ADAM9 promotes lung cancer metastases to brain by a plasminogen activator-based pathway
Menée à l'aide de modèles murins, cette étude met en évidence des mécanismes par lesquels la protéine ADAM9 favorise la formation de métastases cérébrales d'une tumeur pulmonaire
The transmembrane cell adhesion protein ADAM9 has been implicated in cancer cell migration and lung cancer metastasis to the brain, but the underpinning mechanisms are unclear and clinical support has been lacking. Here we demonstrate that ADAM9 enhances the ability of tissue plasminogen activator (tPA) to cleave and stimulate the function of the pro-migratory protein CDCP1 to promote lung metastasis.
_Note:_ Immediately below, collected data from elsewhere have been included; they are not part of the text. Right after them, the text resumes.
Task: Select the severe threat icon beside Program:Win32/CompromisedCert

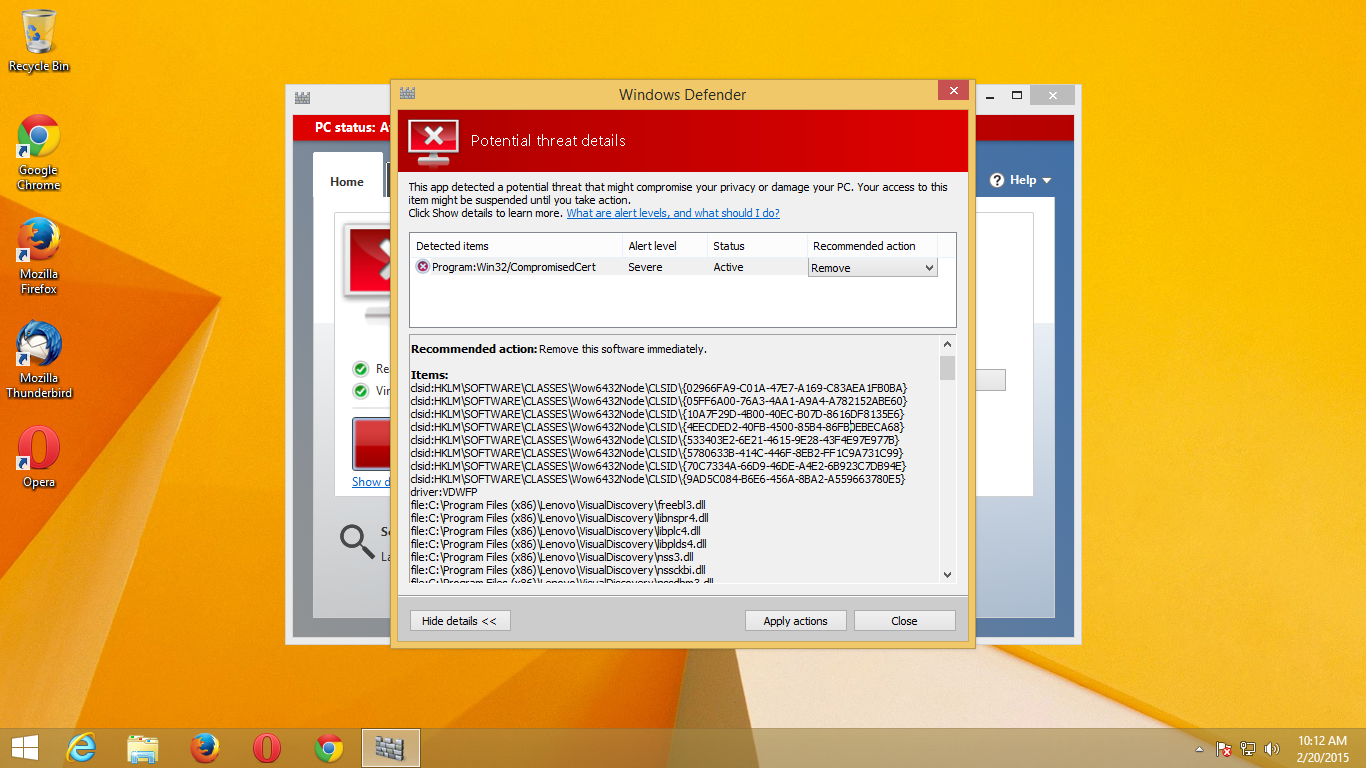Action: coord(422,267)
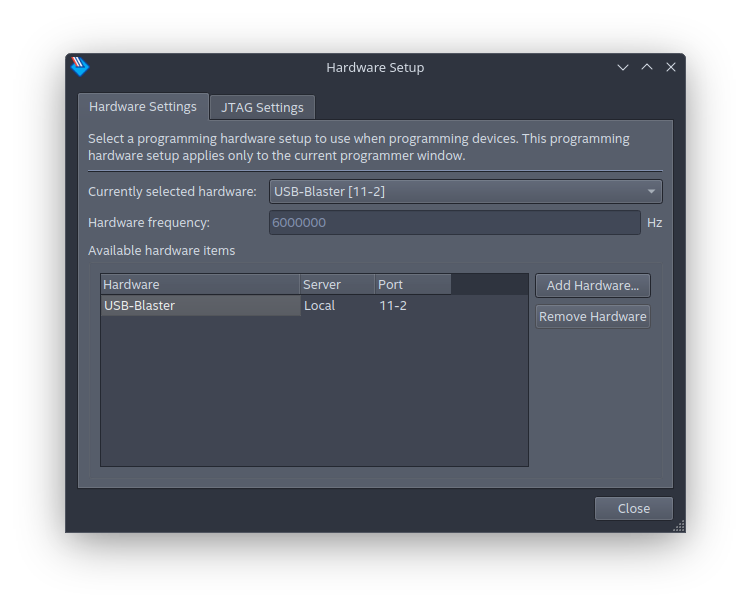Maximize the Hardware Setup window
The height and width of the screenshot is (610, 751).
click(x=647, y=67)
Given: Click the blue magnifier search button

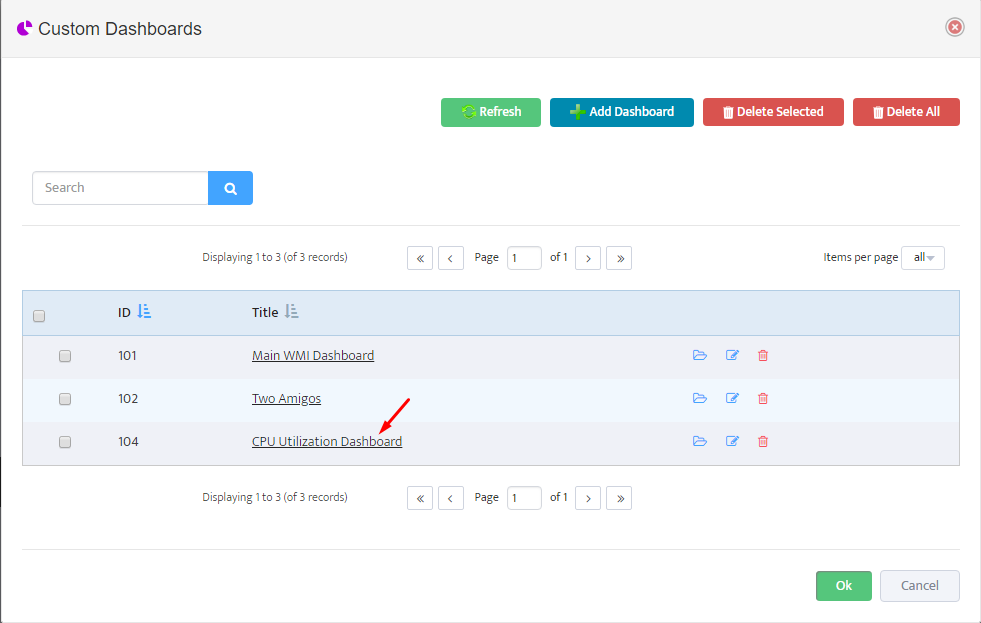Looking at the screenshot, I should pyautogui.click(x=230, y=188).
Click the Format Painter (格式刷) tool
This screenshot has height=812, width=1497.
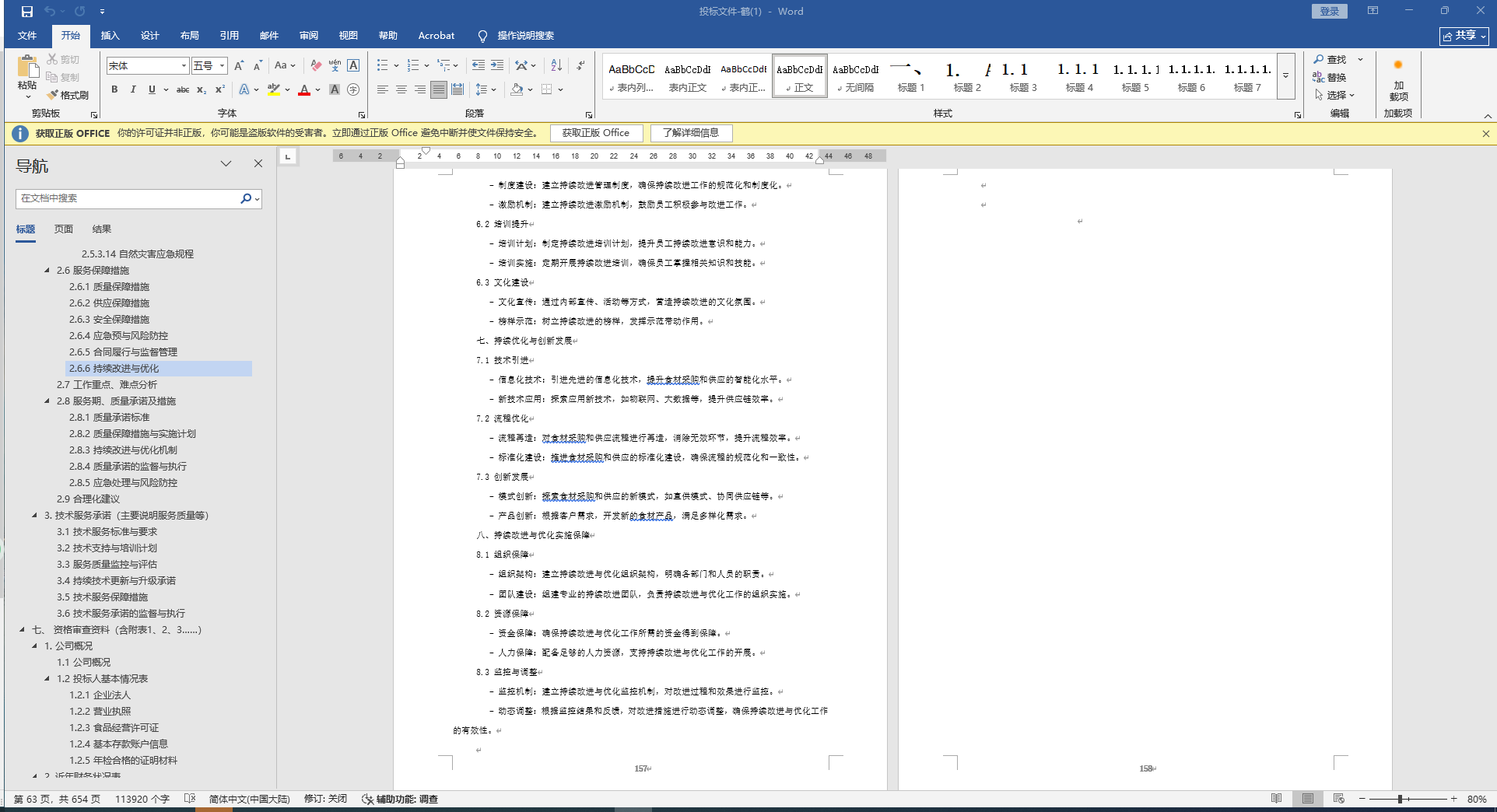68,95
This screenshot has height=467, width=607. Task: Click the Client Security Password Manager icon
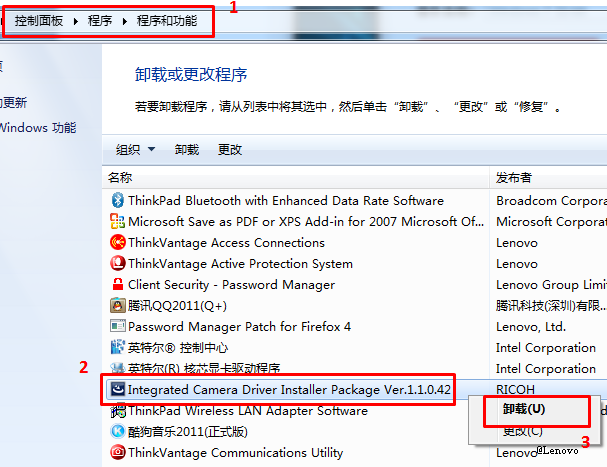[x=118, y=285]
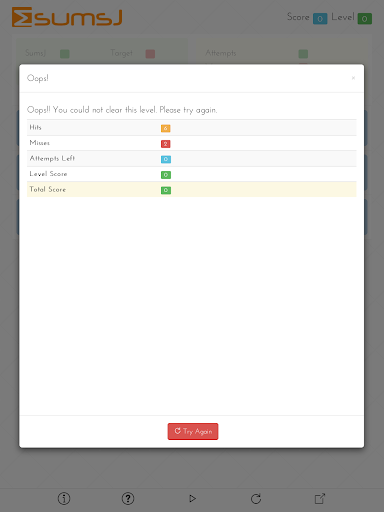This screenshot has width=384, height=512.
Task: Click the green Attempts color swatch
Action: (x=303, y=54)
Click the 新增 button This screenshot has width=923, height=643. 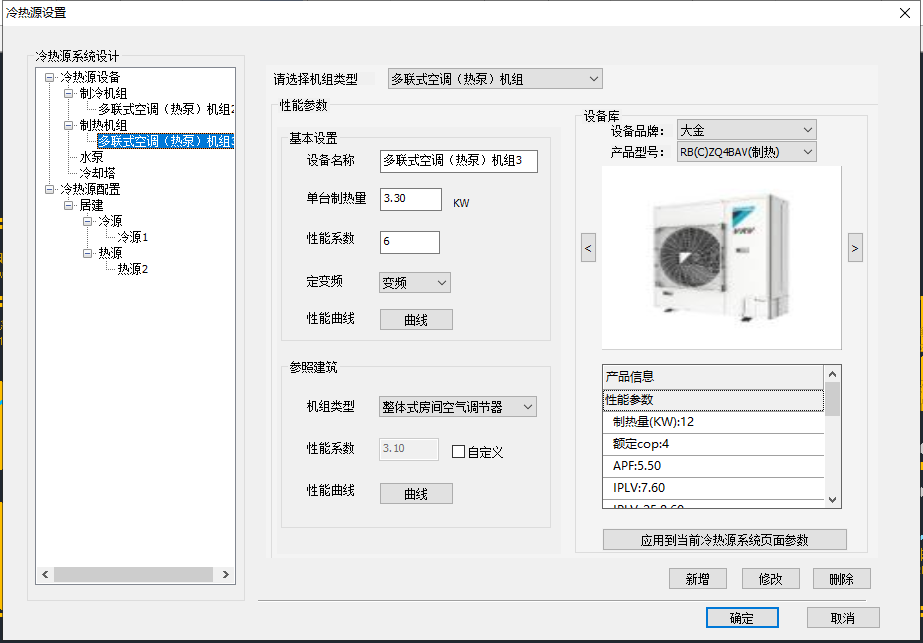697,579
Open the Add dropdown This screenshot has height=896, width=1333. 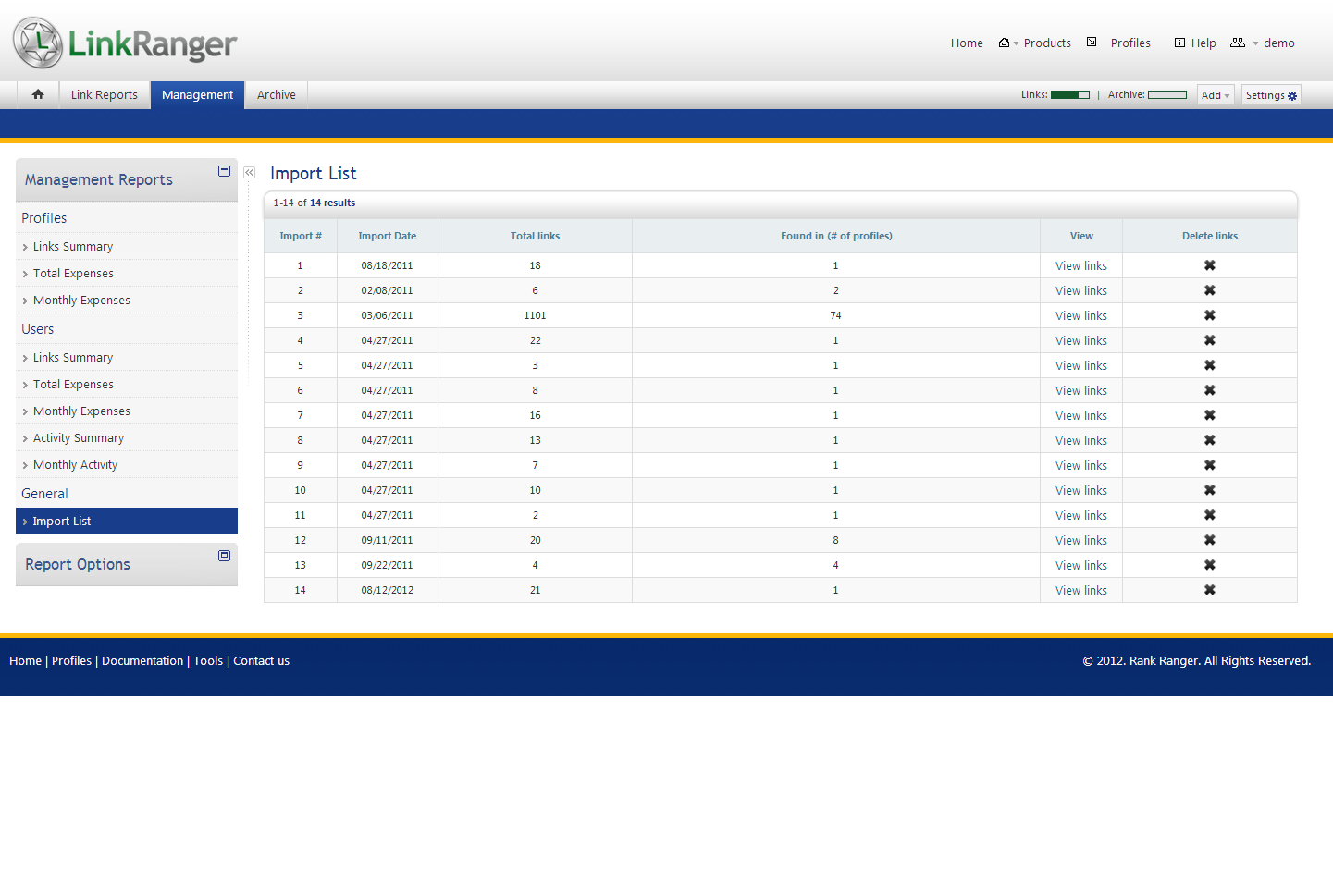tap(1215, 95)
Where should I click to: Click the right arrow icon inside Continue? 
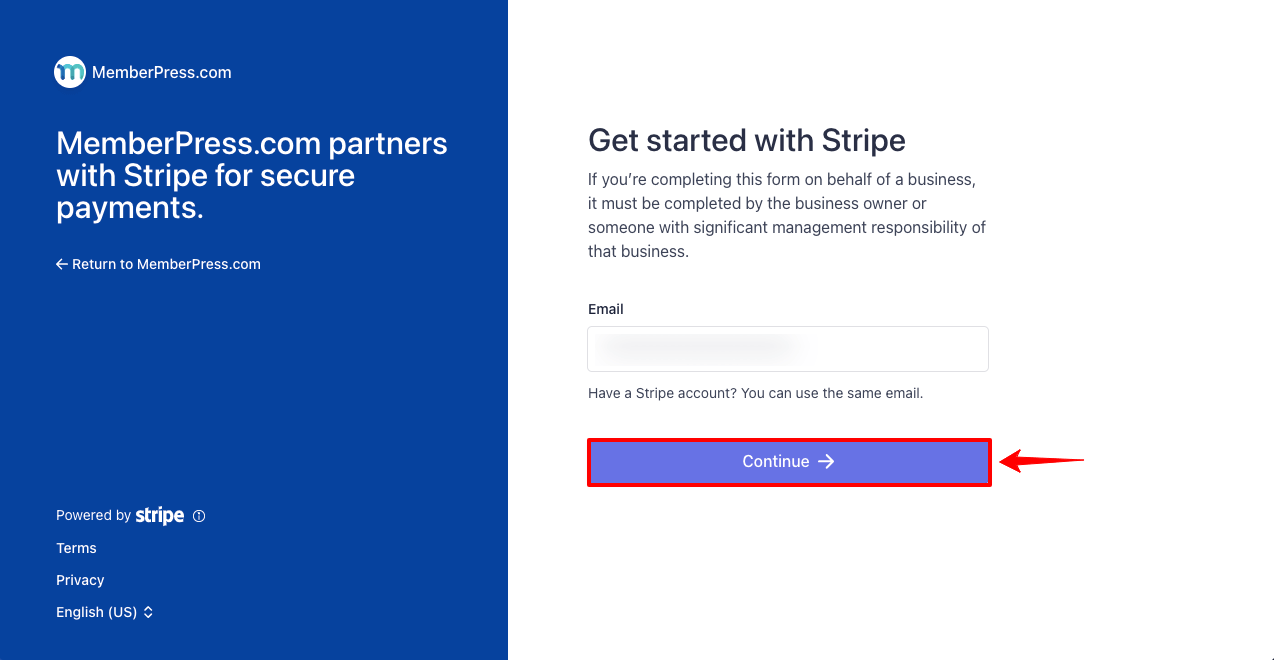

Blocking this mechanism of cancer cell migration prolonged survival in tumor-bearing mice and cooperated with dexamethasone and dasatinib (a dual Src/Abl kinase inhibitor) treatment to enhance cytotoxic treatment. In clinical specimens, high levels of ADAM9 and CDCP1 correlated with poor prognosis and high risk of mortality in lung cancer patients. Moreover, ADAM9 levels in brain metastases derived from lung tumors were relatively higher than the levels observed in primary lung tumors. Our results show how ADAM9 regulates lung cancer metastasis to the brain by facilitating tPA-mediated cleavage of CDCP1, with potential implications to target this network as a strategy to prevent or treat brain metastatic disease.